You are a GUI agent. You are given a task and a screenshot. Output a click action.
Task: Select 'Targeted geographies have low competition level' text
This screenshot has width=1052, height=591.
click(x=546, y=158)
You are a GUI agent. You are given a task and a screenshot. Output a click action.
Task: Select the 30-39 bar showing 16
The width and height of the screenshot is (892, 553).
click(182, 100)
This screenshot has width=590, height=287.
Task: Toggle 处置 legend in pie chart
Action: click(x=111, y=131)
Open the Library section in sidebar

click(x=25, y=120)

==

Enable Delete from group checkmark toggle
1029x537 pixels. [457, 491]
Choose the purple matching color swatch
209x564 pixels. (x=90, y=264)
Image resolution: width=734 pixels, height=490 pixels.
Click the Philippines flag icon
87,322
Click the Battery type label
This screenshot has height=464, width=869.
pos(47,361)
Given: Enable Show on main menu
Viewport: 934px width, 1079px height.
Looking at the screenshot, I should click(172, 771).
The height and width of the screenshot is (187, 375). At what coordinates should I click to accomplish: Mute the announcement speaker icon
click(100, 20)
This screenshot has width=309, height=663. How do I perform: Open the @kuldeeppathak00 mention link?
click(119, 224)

==

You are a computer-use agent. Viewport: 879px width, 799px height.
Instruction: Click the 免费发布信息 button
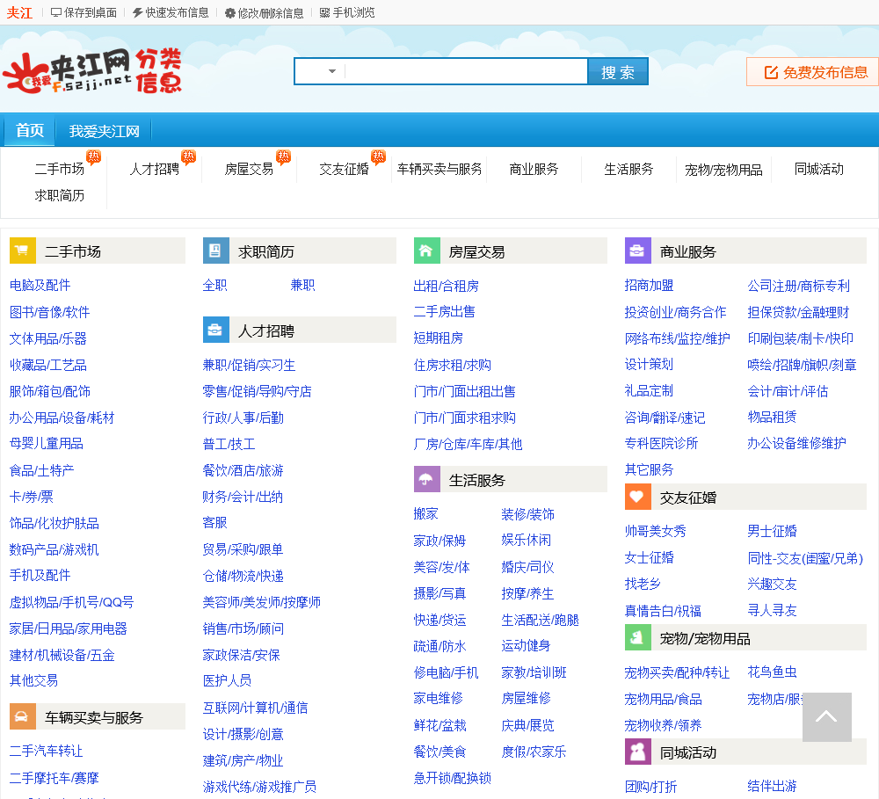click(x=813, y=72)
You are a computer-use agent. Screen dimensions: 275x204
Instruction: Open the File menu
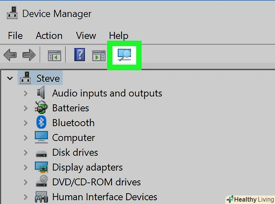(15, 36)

Work task »
What is the number of lines in the records holding "computer"? Give the number alone.

Result below »
2